Williams contends Cromwell's "discriminatory and racist conduct . . . coupled with its consistency and length of time [constitutes] severe and outrageous conduct." Aplt. Br. at 60. But in Bolden, we held explicitly racist name-calling, "inappropriate and unnerving" slurs and jokes, poor performance reviews, and suboptimal work assignments over a period of five years were "not so extreme and outrageous as to permit recovery" under Kansas law. 43 F.3d at 549-50, 554-55. Laughinghouse v. Risser, 754 F.Supp. 836 (D. Kan. 1990), a workplace harassment case to which Williams compares her case, is distinguishable. In Laughinghouse, the court declined to grant summary judgment where the defendant-employer harassed and abused an employee by (1) screaming and cursing at her; (2) touching and directing sexual comments towards her without permission; (3) throwing things at her and tearing up files in fits of rage; (4) threatening her with loss of employment; and (5) inhibiting her job performance through several tactics after the employee declined to sleep with him. 754 F.Supp. at 843. The conduct Williams alleges in her complaint-including the derogatory comments, the one time Cromwell threw papers on the floor and made Williams pick them up, and the time Cromwell whispered she was watching Williams-does not reach this level. She does not allege unwanted touching, repeated screaming, cursing, yelling, or threats of loss of employment. Compare id. (describing conduct that was so outrageous as to be actionable). While undoubtedly unpleasant, Cromwell's actions do not meet the "extreme and outrageous" conduct Kansas courts require.

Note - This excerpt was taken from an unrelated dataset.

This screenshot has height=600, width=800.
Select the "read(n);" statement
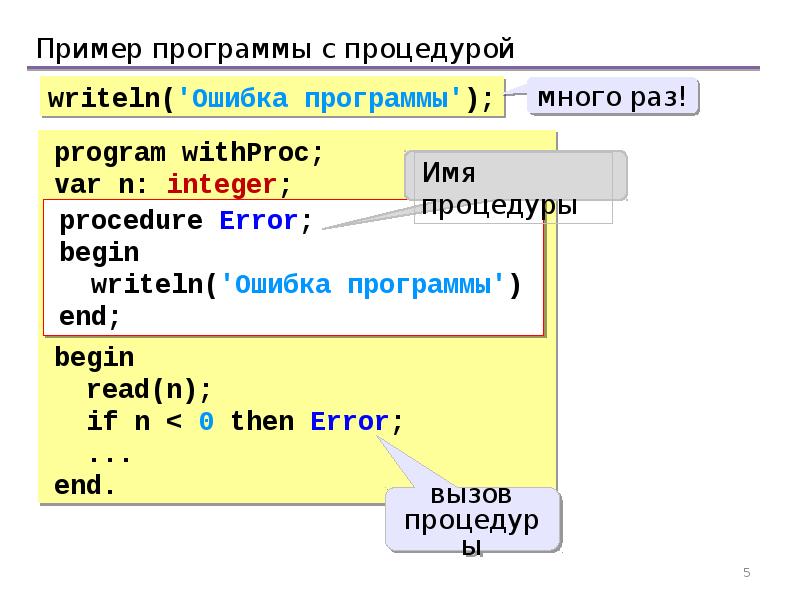[149, 390]
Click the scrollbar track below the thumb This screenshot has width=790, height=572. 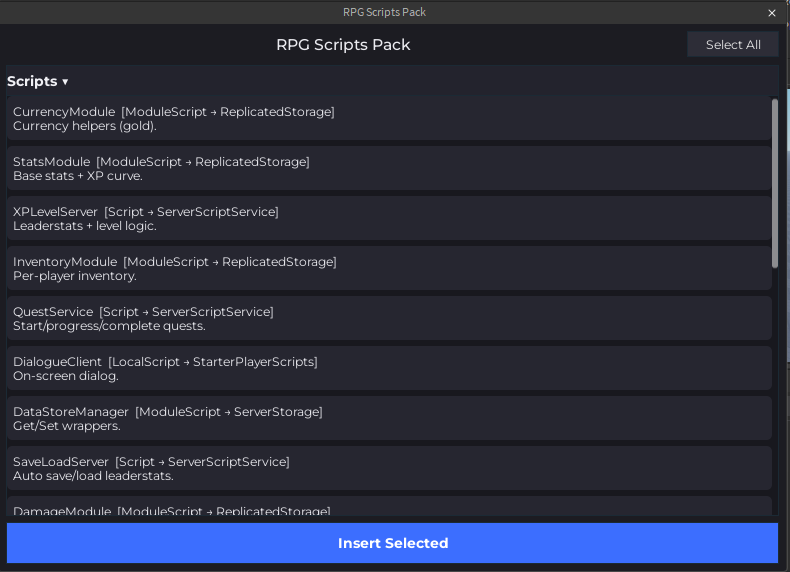pos(775,400)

We therefore hold the district court did not err in granting judgment on the pleadings to Cromwell on Williams' intentional infliction of emotional distress claim.
III.
For the reasons above, we AFFIRM the district court's grant of summary judgment to Aeroflex and Cromwell on Williams' Title VII claims and grant of judgment on the pleadings to Cromwell on Williams' intentional infliction of emotional distress claim.
Appellant's motion to seal Volumes V and VI of the appendix is granted. However, the court has cited to and quoted from the portions of those volumes that appear in the parties' publicly filed briefs.
[*] This order and judgment is not binding precedent, except under the doctrines of law of the case, res judicata, and collateral estoppel. It may be cited, however, for its persuasive value consistent with Fed. R. App. P. 32.1 and 10th Cir. R. 32.1.